Victor in governor’s race still uncertain

OLYMPIA, Wash. – The closest governor’s race in Washington history was forced into a recount Wednesday as counties finished tallying the ballots and found only a few dozen votes separating the candidates out of 2.8 million cast.

Republican Dino Rossi, a former state senator, had a mere 92-vote lead over Democratic Attorney General Christine Gregoire with only about 2,000 votes outstanding. A recount is required by state law when there is less than a 2,000-vote margin.

"After this election, I’m going to have ‘Every vote counts’ tattooed on my forehead," said Gregoire spokesman Morton Brilliant.

Wednesday was the deadline for counting the ballots.

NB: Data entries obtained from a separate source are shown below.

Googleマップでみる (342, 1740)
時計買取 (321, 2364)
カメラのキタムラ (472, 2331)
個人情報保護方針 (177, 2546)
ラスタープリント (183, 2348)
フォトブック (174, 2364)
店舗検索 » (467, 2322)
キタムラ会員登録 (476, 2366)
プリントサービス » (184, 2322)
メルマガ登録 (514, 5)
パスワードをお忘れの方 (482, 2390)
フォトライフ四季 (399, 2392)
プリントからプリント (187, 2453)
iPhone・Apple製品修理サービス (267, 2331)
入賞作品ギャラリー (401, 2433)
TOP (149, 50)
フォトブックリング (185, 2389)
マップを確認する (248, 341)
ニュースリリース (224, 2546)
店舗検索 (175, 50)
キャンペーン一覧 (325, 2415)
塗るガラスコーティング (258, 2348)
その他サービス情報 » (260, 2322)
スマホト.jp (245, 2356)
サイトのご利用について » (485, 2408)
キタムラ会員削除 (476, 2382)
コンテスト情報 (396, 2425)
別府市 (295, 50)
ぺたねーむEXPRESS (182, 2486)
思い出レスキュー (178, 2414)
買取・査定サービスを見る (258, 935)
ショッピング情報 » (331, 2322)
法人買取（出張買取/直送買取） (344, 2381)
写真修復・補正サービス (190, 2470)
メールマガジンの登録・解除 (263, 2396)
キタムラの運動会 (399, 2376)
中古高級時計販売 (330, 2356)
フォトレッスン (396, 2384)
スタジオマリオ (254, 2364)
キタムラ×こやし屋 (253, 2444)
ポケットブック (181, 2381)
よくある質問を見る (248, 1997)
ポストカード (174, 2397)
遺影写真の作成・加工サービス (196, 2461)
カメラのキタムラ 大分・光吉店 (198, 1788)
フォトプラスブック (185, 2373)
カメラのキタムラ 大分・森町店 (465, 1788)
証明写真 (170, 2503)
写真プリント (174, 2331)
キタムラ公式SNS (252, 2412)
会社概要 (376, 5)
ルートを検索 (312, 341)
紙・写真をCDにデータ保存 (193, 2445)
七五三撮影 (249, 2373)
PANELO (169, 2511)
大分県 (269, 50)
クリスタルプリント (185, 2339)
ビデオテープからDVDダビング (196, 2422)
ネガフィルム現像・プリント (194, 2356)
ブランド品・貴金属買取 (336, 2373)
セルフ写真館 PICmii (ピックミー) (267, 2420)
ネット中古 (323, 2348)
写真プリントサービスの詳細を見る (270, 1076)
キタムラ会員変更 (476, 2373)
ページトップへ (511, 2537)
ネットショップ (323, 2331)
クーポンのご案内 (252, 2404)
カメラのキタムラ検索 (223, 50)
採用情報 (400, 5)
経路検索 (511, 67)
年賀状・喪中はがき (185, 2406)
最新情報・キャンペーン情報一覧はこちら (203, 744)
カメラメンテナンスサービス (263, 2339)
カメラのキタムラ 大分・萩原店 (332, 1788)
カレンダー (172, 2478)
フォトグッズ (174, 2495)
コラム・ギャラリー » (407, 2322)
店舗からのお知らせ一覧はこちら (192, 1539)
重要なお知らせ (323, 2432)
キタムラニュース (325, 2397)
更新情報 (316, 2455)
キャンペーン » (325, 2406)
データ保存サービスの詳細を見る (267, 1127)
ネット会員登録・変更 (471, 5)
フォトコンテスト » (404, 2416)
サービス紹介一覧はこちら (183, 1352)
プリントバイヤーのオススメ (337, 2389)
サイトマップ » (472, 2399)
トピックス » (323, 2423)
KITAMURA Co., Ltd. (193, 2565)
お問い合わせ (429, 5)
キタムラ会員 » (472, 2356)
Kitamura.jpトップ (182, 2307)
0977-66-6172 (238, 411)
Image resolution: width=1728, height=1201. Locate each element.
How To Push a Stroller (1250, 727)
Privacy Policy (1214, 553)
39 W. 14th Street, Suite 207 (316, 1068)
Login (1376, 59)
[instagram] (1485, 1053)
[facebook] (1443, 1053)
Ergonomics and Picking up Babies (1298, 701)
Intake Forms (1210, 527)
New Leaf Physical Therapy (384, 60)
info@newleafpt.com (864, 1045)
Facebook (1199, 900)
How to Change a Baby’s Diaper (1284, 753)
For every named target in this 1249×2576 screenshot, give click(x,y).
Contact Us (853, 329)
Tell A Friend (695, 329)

The recount means Washington voters may have to wait until Thanksgiving to find out who their next governor is – a stunning scenario considering the experts never thought it would be this close. Gregoire was considered the favorite.

"We really aren’t going to know before we do this recount who the governor is going to be," said Secretary of State Sam Reed, a Republican who will oversee the recount process. "I feel sorry for Attorney General Gregoire and Senator Rossi."

Washington is one of two states (the other is Alaska) that allow voters to mail ballots on Election Day, so votes have trickled in at an agonizingly slow pace.

As political junkies across the country have recovered from their presidential election withdrawal, they have turned to the Washington governor’s race for entertainment. Gov. Gary Locke, a Democrat who is stepping down after two terms, said he has "never seen anything like this before."

"It’s fun, it’s exciting, it’s like a two-week playoff series. But it’s a lot more important than a ballgame," said Joe Arko, a Texas doctor who has been following the Washington election religiously on the internet.

The election is reminiscent of the 2000 U.S. Senate race in Washington that took several weeks of counting and recounting before Democrat Maria Cantwell was declared the winner over Republican incumbent Slade Gorton.

Washington is a Democrat-leaning state that has not elected a Republican governor since 1980. John Kerry won the state with 53 percent of the vote, Locke easily defeated Republican opponents in the past two elections, and Democrats control the Legislature.

So why is this election so close?

Gregoire was the Democrats’ wonder woman. Polished and popular, the 57-year-old attorney general won national recognition as lead negotiator of the national tobacco settlement in the late 1990s. But her campaign struggled to find a message that resonated with voters.

Rossi, meanwhile, surprised everyone with a slick, strong campaign that painted him as a compassionate conservative. The 45-year-old Rossi, a wealthy real estate agent, lacked name recognition outside his district, but his promise of a fresh start in state government caught on with voters.

"Gregoire ran a front-runner, media-based race, where she did not take controversial positions, and focused her resources on the media rather than the grass roots, and that’s very dangerous," said political scientist Ken Hoover, a professor at Western Washington University. "Rossi had a somewhat sharper message."

Washington elections are usually clean to the point of dullness. But the twists and turns in the vote counting have sparked conspiracy theories and court battles.

"We have arrived at the moment which all reasonable Washingtonians have dreaded for four years: the moment when the Court is asked to micromanage an election," Judge Dean Lum wrote in a decision ordering that certain provisional ballots be counted.